**Exercise:**
Show every line in the entries below where the word "Résine" appears.

[[ Input data, beginning ]]

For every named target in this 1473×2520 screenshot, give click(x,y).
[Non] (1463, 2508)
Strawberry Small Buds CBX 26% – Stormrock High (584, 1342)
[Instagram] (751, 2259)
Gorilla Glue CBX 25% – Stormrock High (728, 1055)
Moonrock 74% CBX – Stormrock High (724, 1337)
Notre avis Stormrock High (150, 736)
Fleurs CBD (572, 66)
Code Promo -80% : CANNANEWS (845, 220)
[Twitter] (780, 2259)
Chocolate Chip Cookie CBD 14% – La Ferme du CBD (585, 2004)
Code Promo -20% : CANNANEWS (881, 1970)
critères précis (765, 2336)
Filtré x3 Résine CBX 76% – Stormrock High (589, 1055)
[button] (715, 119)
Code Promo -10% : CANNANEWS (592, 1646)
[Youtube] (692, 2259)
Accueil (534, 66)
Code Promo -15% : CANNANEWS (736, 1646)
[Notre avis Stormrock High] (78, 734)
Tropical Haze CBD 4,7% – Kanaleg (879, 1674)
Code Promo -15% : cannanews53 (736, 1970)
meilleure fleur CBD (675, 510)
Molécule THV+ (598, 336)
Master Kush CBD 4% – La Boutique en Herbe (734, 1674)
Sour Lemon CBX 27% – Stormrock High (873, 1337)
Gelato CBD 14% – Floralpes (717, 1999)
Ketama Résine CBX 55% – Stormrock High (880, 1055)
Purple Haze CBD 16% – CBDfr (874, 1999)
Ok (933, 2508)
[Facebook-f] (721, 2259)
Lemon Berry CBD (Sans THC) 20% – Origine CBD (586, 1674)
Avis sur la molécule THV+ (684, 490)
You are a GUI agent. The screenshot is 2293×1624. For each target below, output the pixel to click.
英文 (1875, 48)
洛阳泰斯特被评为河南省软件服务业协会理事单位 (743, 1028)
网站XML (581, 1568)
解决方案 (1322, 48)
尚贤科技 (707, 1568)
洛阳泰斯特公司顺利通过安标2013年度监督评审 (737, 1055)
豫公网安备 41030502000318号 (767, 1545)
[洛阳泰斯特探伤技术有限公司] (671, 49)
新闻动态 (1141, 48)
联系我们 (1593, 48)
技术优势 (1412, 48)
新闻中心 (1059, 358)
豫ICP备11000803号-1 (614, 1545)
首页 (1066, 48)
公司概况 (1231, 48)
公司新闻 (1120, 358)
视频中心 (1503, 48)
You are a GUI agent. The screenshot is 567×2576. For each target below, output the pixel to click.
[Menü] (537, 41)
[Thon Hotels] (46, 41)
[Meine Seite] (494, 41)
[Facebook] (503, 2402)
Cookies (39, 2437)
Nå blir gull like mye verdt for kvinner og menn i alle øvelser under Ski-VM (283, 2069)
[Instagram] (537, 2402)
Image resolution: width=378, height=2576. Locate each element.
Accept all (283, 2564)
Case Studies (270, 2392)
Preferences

[[ Input data, end ]]

**Response to this task:**
Filtré x3 Résine CBX 76% – Stormrock High (589, 1055)
Ketama Résine CBX 55% – Stormrock High (880, 1055)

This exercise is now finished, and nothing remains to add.